George Whitefield's Thumb

George Whitefield Thumb, close up

George Whitefield's Thumb
at the Methodist Archives Center,
Drew University, Madison, N.J
.

 

The recollection of Rev. Samuel Spring, chaplain to the troops of Benedict Arnold in his 1775 march to Quebec, as recorded in J. T. Headley, The Chaplains and Clergy of the Revolution, (New York: Scribner, 1864), 92-93:

There sat the fearless Arnold, the bold rifleman, Morgan, and a host of other brave men, who, notwithstanding their dauntless courage, felt that the perils of the untrodden, mysterious wilderness, they were about to penetrate, might be too great for human energy and endurance, and the hour come, that their only hope would rest in the God whose spirit the chaplain [Samuel Spring] invoked as their guide and stay. The citizens, who crowded the gallery, never forgot that sermon. It became the talk of the place, and was the cause of his eventually settling over them as their pastor. In speaking of the circumstance afterwards Mr. Spring said, "I preached over the grave of Whitfield. After the service the general officers gathered around me. Some one requested a visit to Whitfield's tomb. The sexton was hunted up, the key procured, and we descended to his coffin. It had lain in the tomb six years, but was in good preservation. The officers induced the sexton to take off the lid of the coffin. The body had nearly all returned to dust. Some portions of his grave-clothes remained. His collar and wristbands, in the best preservation, were taken and carefully cut in little pieces, and divided among them." The chaplain, with the haughty Arnold, the chivalrous Morgan, and group of officers, gathered in the dark vault around the tomb of Whitfield, formed a scene worthy of a painter.
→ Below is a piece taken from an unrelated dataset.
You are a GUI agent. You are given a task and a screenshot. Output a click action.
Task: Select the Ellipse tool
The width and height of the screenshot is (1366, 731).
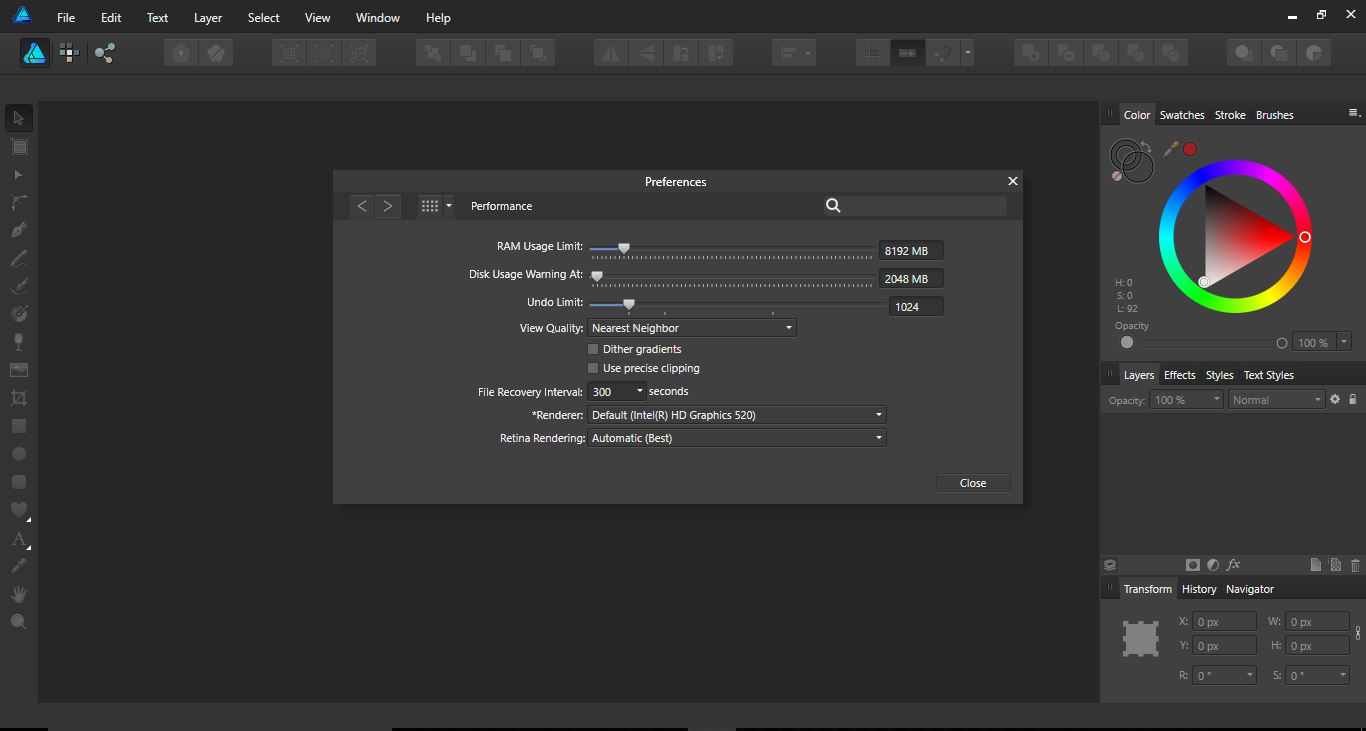[x=18, y=453]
The clank of steel had a strange sound around the sainted sleeper, while the hallowed atmosphere filled all hearts with solemn awe and reverence.
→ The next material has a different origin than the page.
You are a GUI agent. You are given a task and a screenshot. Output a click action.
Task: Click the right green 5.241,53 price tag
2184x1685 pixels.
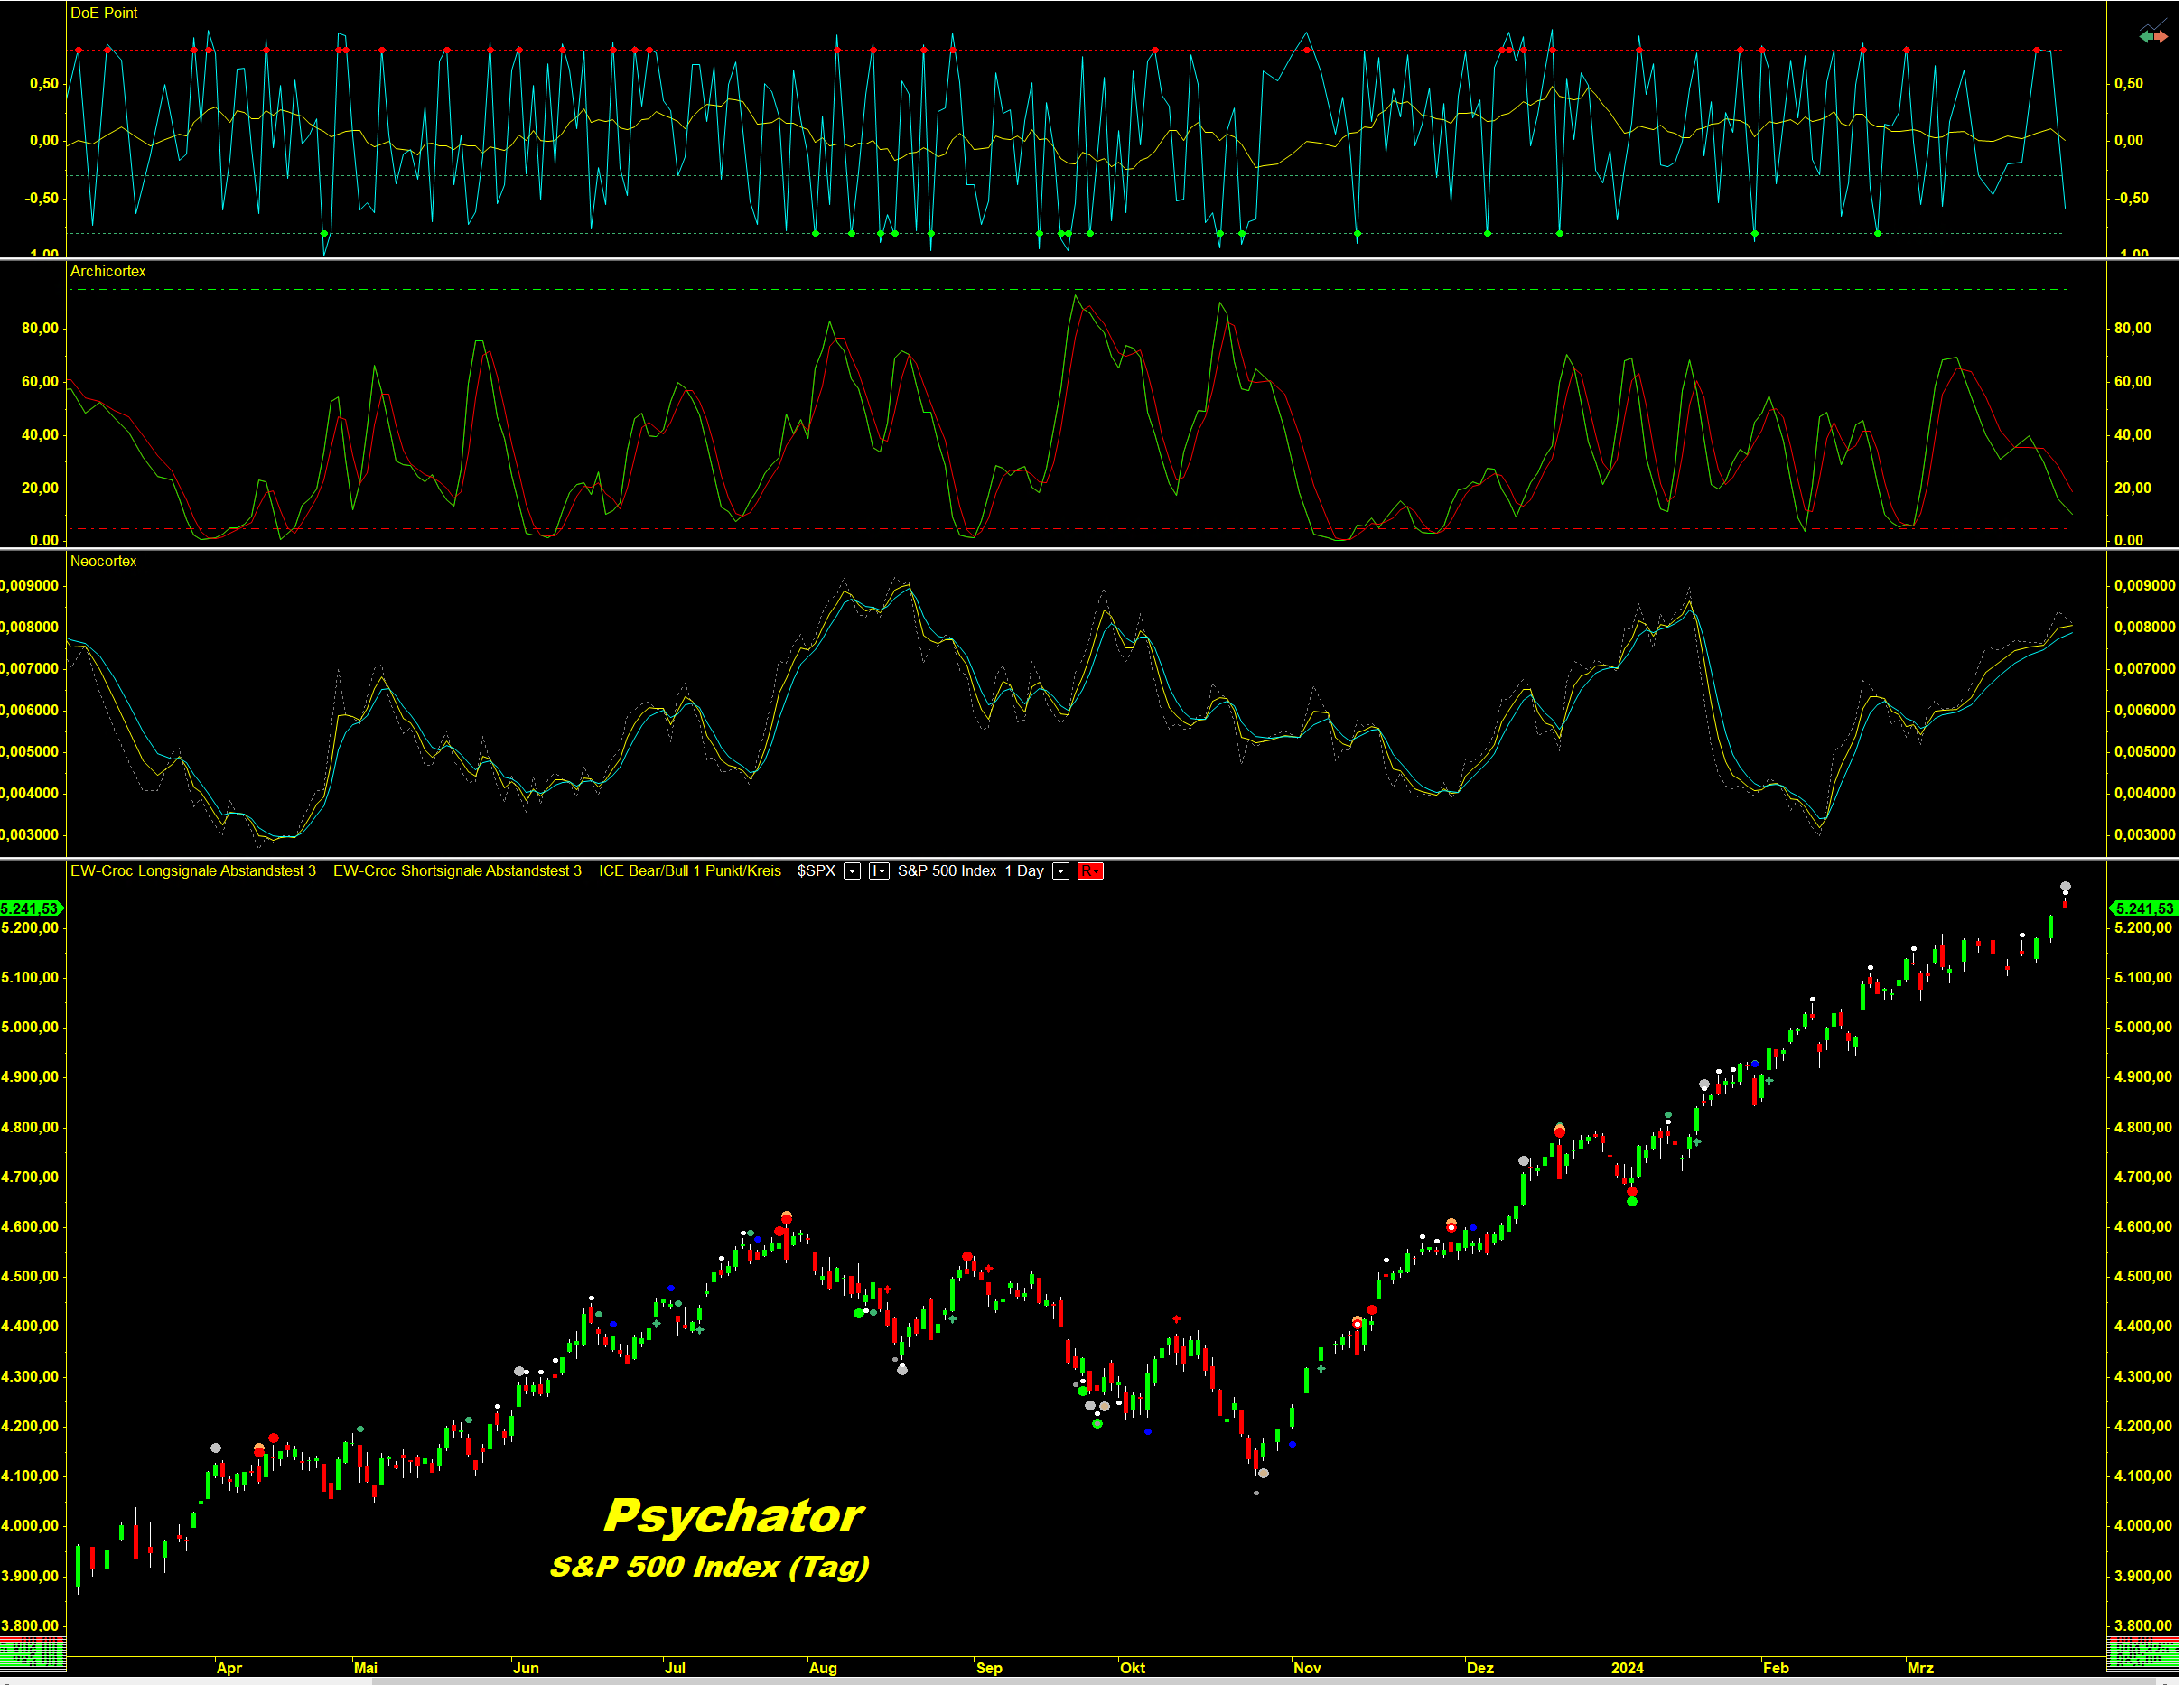(x=2143, y=908)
Analysis from Robert E. Cray,"Memorialization and Enshrinement: George Whitefield and Popular Religious Culture, 1770-1850," Journal of the Early Republic 10, no. 3 (Autumn 1990): 342, 260:

[In the importance placed on Whitefield's tomb] we can observe an aspect of religiosity that transcended dry sermons and formal prayers, official tenets and established dogmas. Evangelical Christians enhanced their faith by means of a pilgrimage to the tomb of the great revivalist, whereby they observed, touched, and handled the remains. A few might even secure relics. Although these Christians attached no miraculous character to the tomb—an essential characteristic of pilgrims to medieval shrines—we do observe a kind of Protestant version of older rituals to saintly individuals. Layfolk and clerics could and did experience their faith by actions and gestures at the tomb. Whitefield's enshrinement reveals how Americans both retained and refashioned elements of earlier practices toward saints, shrines, and relics.
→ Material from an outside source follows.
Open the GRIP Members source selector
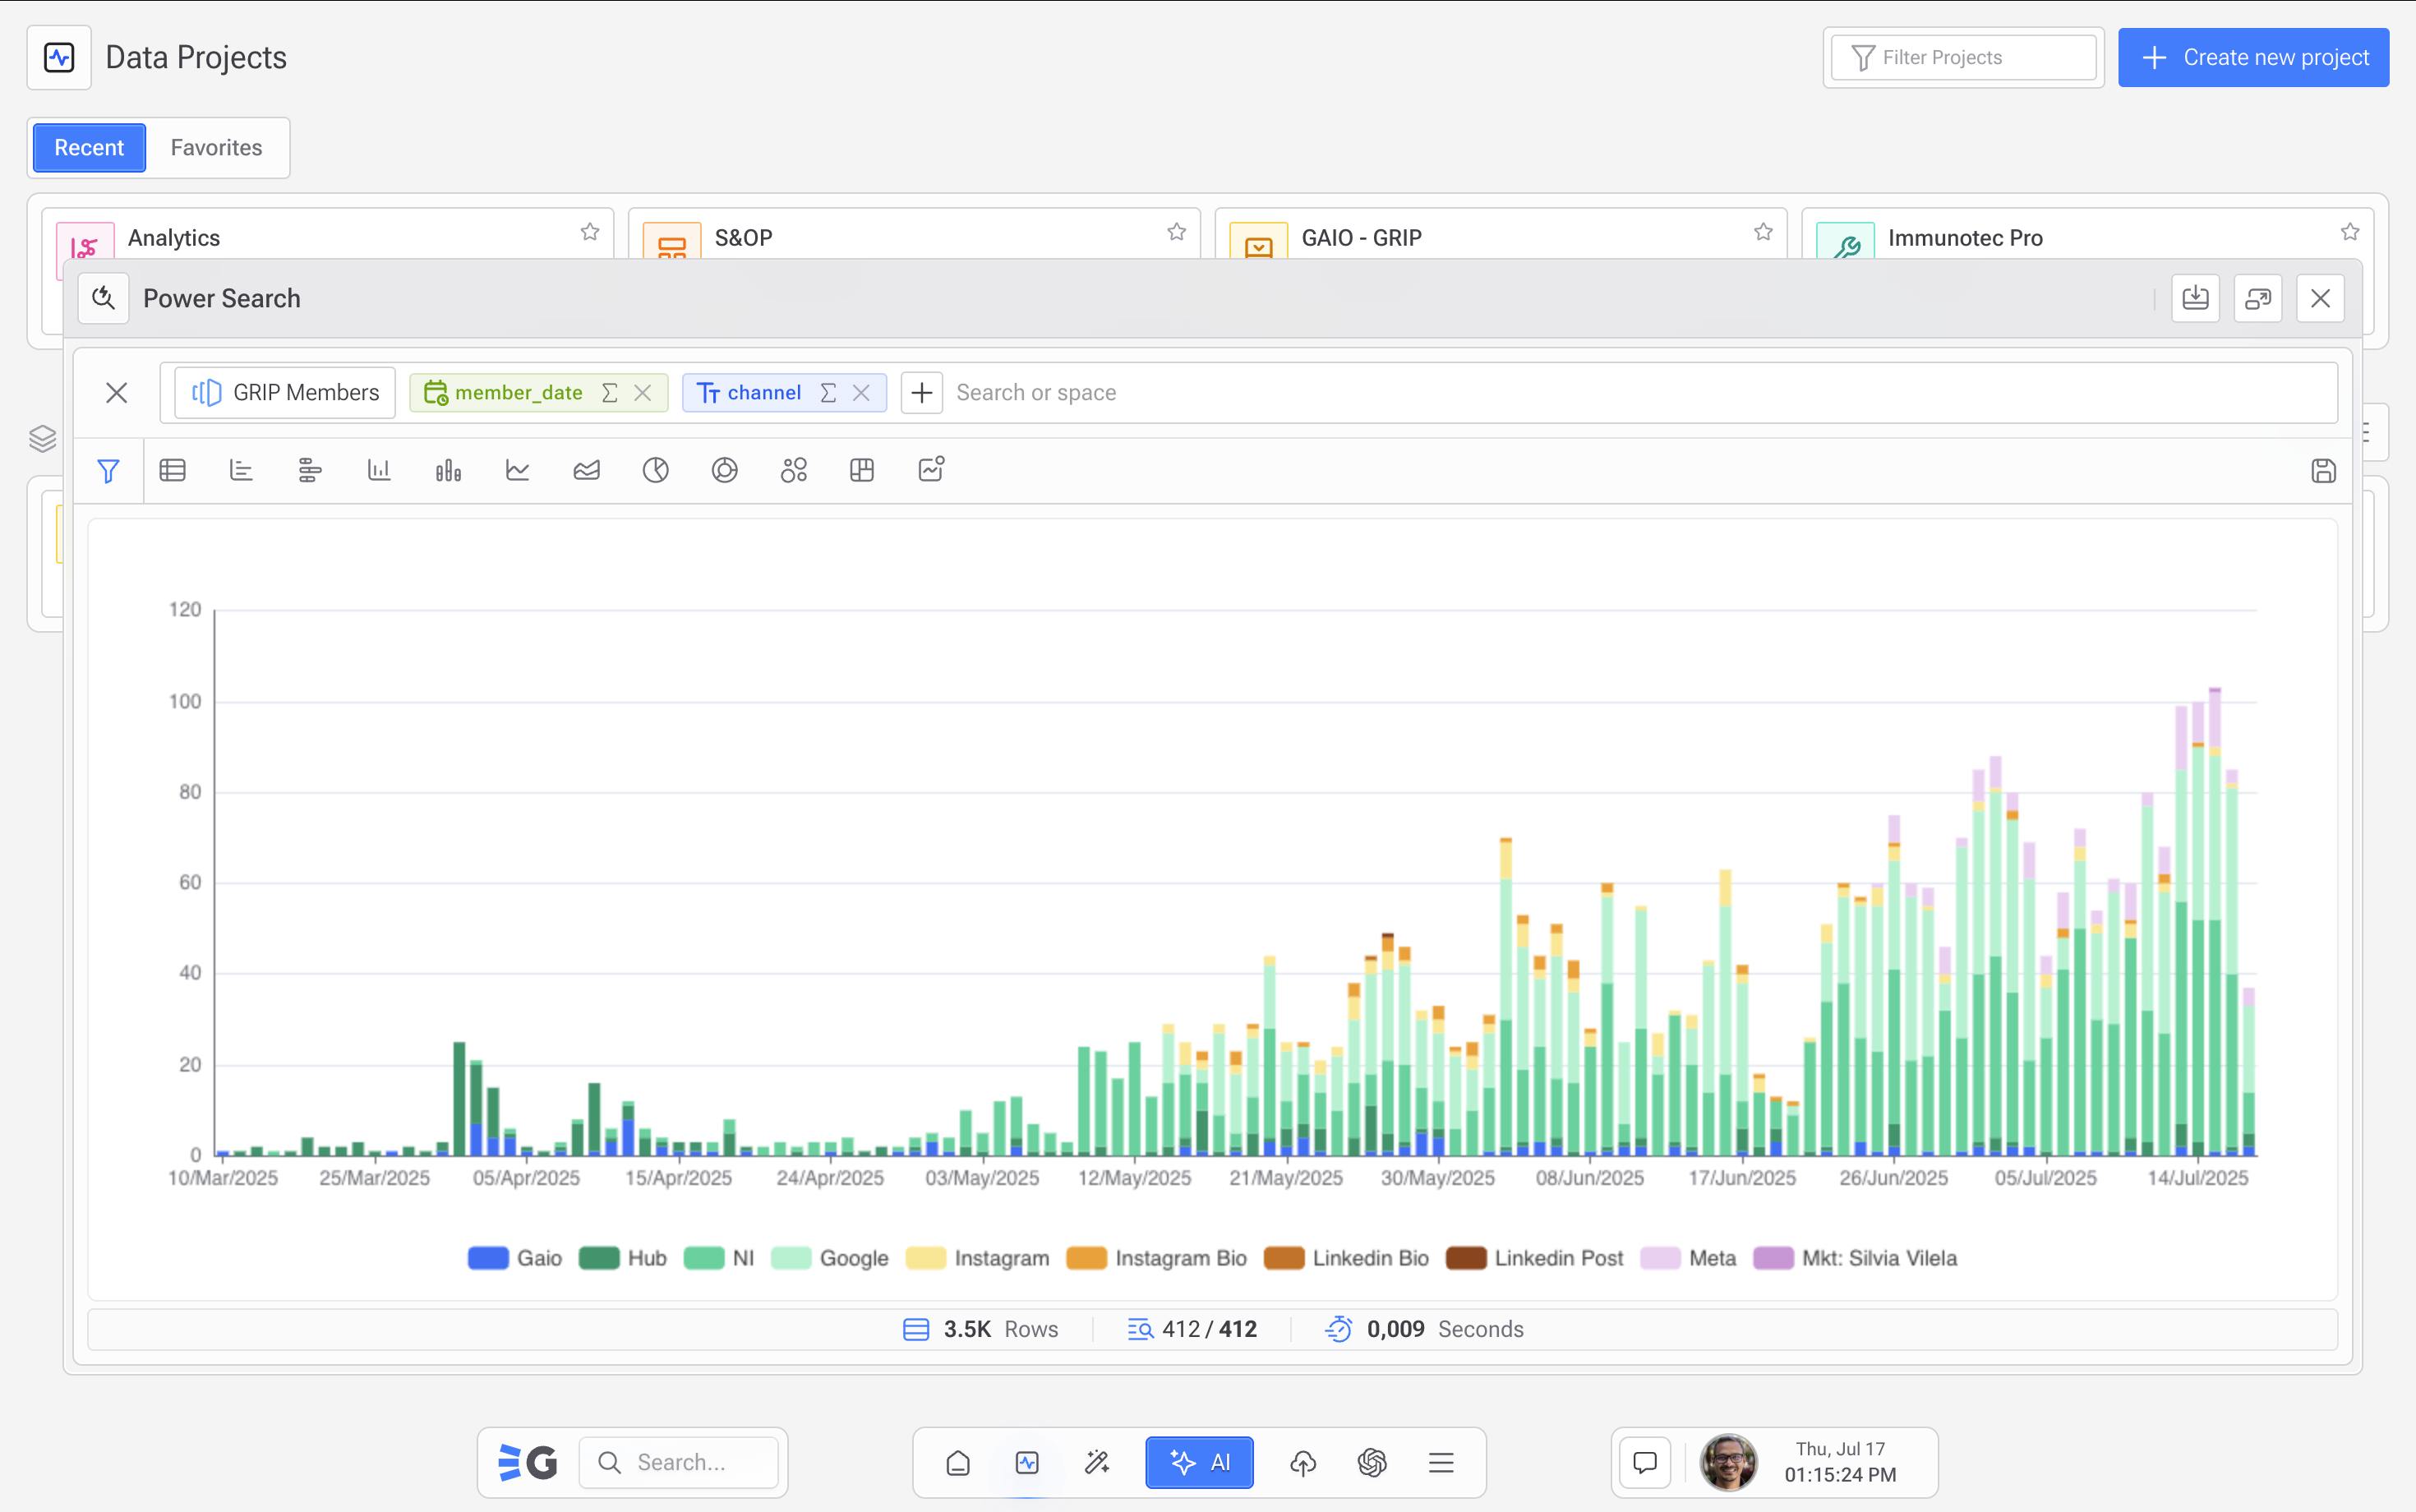Screen dimensions: 2416x1512 pos(285,393)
Thomas A. Tweed, "John Wesley Slept Here: American Shrines and American Methodists," Numen, Vol. 47, No. 1 (2000): 53-54.

... because Methodists wanted to distinguish themselves from the Catholic practice of enshrining saints, they did not develop a strong tradition of relic preservation or veneration. One Methodist divinity school exhibits John Wesley's death mask; another preserves George Whitfield's thumb and displays pieces of Wesley's coat. Yet with the possible exception of the World Methodist Building at Lake Junaluska, North Carolina, which one prominent Methodist historian playfully called "the Methodist Disneyland," the United Methodist Church has not encouraged popular reverence for those items or established a pilgrimage center to house them. In this sense, the presuppositions about Methodists, and other Protestants, are correct: they have rejected most kinds of shrines. American Methodists, however, have not eschewed all types of shrines: they have identified and visited commemorative shrines, sites that recall key historical events and transport pilgrims to religiously significant times. And these function as identity shrines since, for many Methodists, collective identity emerges from historical consciousness.


"The piece of Whitefield's thumb is in the lower left-hand corner. Moving upward from it are Francis Asbury's glasses,
a piece of wood taken from Wesley's tree, Asbury's thread case, and a wooden peg from
the First Methodist Church in Rahway, New Jersey. In the center is a piece of rock on which Asbury sat."

From Colleenn McDannell, Material Christianity: Religion and Popular Culture in America (New Haven, Conn.: Yale University Press, 1995) 42.